About 200 trucks loaded with food and other essential items were stranded for days at the Port of Mombasa because of insecurity on the main roads and checkpoints set up by vigilante groups. Now that security is improving, the trucks are moving, but not everyplace.

International Organization for Migration spokeswoman Jemini Pandya says aid workers report transportation continues to be difficult because of sporadic insecurity and roadblocks.

"And these roadblocks can be made up of boulders and crude barricades, burning tires and trees and even tractors," she said. "And, that leading in and out of Eldoret an armed escort is being required for the movement of people and goods. Currently, transport of IDPs [internally displaced people] is either self-organized or being provided by the military."

A huge humanitarian operation is moving along on various fronts. World Food Program convoys have gone to Eldoret in the Rift Valley and to Nairobi with 670 tons of food, enough to feed 70,000 people for two weeks.

The U.N. Children's Fund is setting up a therapeutic feeding clinic in Eldoret for malnourished children. The U.N. refugee agency is providing relief items such as tents, shelter material, blankets, mosquito nets and soap to 100,000 displaced people.

Humanitarian operations for hundreds of thousands of refugees and internally displaced people in neighboring countries also have resumed.

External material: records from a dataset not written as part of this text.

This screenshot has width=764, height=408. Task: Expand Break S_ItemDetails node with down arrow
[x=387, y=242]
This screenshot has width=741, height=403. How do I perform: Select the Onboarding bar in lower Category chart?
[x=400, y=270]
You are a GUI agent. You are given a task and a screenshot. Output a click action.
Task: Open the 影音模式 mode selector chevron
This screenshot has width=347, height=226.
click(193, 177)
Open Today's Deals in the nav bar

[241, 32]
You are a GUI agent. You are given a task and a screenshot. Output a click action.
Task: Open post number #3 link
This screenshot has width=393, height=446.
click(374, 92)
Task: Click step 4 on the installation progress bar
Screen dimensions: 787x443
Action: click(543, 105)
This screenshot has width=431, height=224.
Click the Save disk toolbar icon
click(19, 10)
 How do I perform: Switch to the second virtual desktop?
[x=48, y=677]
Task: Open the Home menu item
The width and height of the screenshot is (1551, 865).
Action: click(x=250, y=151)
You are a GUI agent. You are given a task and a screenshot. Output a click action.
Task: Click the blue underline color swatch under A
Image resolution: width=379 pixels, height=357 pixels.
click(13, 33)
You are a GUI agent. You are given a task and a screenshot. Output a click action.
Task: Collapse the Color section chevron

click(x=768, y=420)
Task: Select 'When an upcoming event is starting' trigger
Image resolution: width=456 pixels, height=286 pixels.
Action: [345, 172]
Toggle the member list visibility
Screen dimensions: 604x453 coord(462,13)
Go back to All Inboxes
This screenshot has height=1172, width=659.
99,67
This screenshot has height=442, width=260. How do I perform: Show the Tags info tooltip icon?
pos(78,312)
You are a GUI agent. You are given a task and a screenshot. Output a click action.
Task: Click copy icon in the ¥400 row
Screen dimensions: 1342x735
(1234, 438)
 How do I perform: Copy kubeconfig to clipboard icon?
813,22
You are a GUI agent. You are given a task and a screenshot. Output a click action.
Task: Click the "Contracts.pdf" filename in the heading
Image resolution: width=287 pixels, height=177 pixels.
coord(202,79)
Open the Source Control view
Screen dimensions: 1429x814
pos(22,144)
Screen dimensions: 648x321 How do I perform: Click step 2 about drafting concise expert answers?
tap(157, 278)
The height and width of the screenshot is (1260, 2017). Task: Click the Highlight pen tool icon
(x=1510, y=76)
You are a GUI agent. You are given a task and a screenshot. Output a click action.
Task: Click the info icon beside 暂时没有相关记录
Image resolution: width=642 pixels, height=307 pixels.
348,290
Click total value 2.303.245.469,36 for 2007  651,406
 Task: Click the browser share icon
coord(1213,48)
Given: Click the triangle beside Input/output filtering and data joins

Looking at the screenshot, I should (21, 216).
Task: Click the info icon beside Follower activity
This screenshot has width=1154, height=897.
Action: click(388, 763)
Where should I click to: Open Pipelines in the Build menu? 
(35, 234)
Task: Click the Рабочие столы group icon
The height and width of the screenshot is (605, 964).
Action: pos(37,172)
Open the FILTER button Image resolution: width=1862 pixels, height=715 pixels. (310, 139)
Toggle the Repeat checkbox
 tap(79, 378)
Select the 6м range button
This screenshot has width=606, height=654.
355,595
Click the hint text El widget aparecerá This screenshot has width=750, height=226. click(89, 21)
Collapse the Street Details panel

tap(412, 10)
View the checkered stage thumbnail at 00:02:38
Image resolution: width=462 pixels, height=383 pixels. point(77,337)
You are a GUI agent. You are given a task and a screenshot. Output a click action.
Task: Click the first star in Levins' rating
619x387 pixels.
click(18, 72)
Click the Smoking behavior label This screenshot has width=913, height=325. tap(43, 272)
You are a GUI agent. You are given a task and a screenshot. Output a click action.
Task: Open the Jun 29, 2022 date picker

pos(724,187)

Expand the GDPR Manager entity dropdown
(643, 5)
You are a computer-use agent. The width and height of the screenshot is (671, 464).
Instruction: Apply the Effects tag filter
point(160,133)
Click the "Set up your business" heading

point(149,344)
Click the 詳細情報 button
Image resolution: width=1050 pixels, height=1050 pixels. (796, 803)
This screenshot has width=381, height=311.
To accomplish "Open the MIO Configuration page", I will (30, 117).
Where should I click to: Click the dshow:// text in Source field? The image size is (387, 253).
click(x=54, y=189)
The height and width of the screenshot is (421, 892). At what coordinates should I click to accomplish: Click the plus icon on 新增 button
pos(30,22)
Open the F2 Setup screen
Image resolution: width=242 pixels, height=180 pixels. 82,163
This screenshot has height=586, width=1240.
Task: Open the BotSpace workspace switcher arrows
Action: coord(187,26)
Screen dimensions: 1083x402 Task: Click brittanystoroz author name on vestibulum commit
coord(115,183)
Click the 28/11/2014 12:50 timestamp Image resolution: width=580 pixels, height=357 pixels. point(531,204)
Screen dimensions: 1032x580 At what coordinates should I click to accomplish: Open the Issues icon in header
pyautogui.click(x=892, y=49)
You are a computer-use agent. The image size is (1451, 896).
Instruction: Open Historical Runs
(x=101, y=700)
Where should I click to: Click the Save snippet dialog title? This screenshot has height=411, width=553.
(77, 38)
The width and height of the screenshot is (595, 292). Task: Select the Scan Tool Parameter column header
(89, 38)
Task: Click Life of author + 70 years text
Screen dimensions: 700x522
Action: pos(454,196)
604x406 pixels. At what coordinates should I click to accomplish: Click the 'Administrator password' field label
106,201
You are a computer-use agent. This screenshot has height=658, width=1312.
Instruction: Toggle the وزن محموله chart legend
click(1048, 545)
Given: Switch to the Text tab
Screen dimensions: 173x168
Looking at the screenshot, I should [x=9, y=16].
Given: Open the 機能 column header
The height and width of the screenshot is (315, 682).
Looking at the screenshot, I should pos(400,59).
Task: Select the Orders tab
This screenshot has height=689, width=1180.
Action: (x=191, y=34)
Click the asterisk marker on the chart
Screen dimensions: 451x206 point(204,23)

U.N. refugee spokesman Ron Redmond notes Kenya is a major humanitarian regional hub for the UNHCR and other agencies. He says a lot of aid supplies that get shipped to the port of Mombasa go to southern Sudan, northern Uganda, the Democratic Republic of Congo and Rwanda.

"Refugee populations and displaced populations in all these countries are dependent to one extent or another on the flow of aid supplies through Kenya," he said. "So, it is extremely important. Fortunately, we have stockpiles in most of these places that will be sufficient to last for some weeks."

The World Food Program's operation to Somalia was put on hold after the electoral crisis. But a boat carrying food for tens of thousands of Somalis is now sailing from Mombasa, and a humanitarian airlift to Somalia also has restarted.

The U.N. agencies say Kenya's long-term stability is key to the humanitarian operations in eastern Horn of Africa.